• **Problem details**
Write out all the entries word for word, but skip any images.

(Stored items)

----

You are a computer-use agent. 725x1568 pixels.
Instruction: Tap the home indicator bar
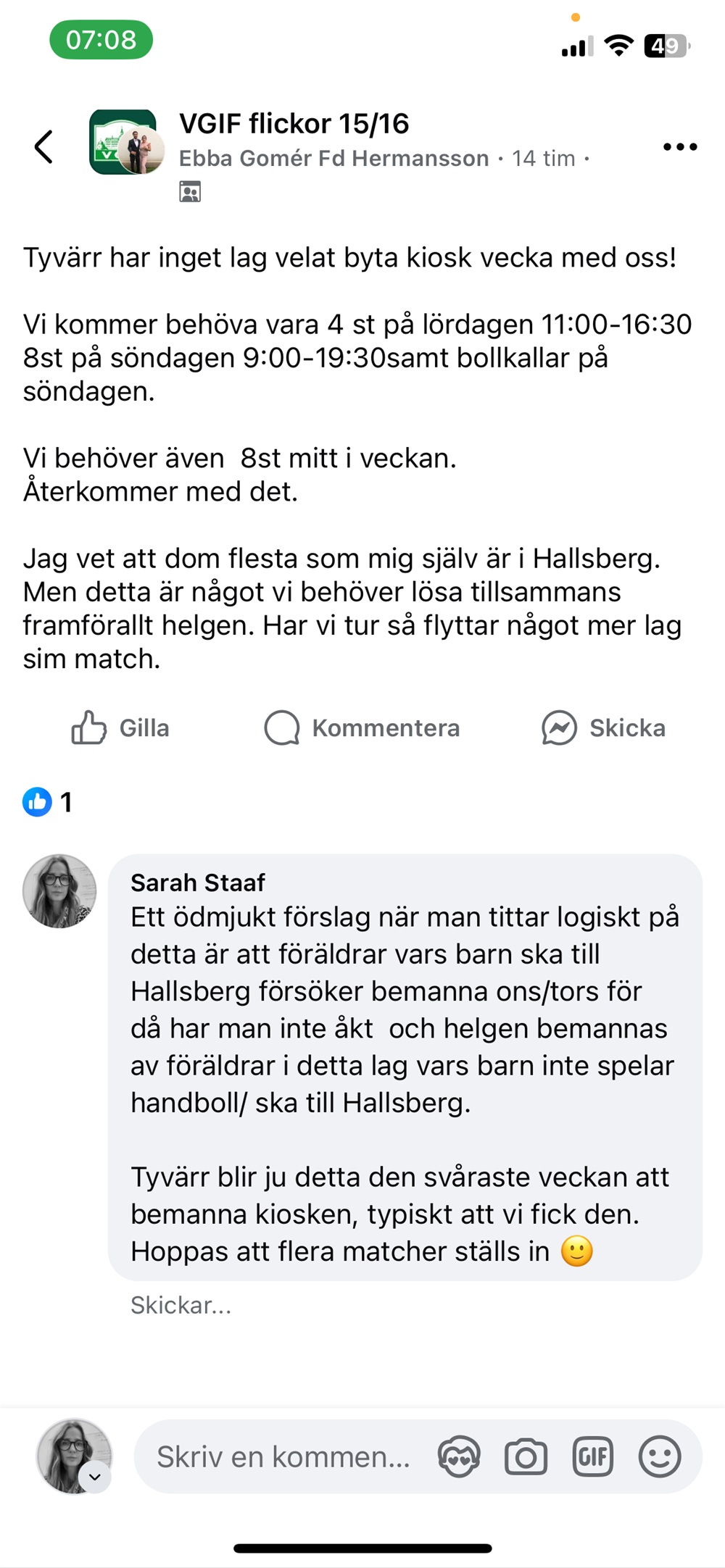click(362, 1548)
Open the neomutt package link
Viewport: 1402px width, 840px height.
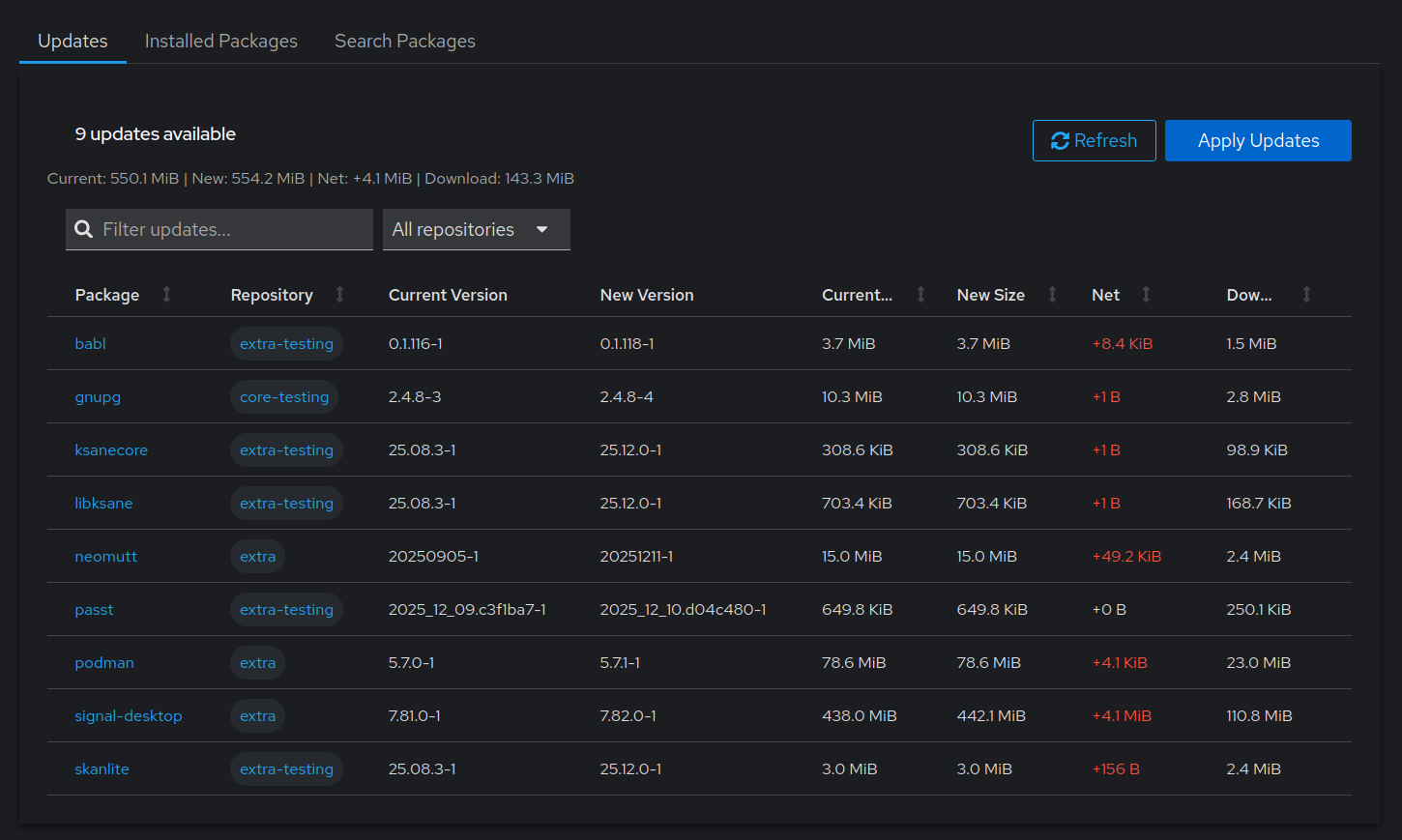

----

• **Result of the task**
You are a computer-use agent. 725x1568 pixels.
Instruction: Tap the home indicator bar
click(362, 1548)
Open the neomutt package link
Viewport: 1402px width, 840px height.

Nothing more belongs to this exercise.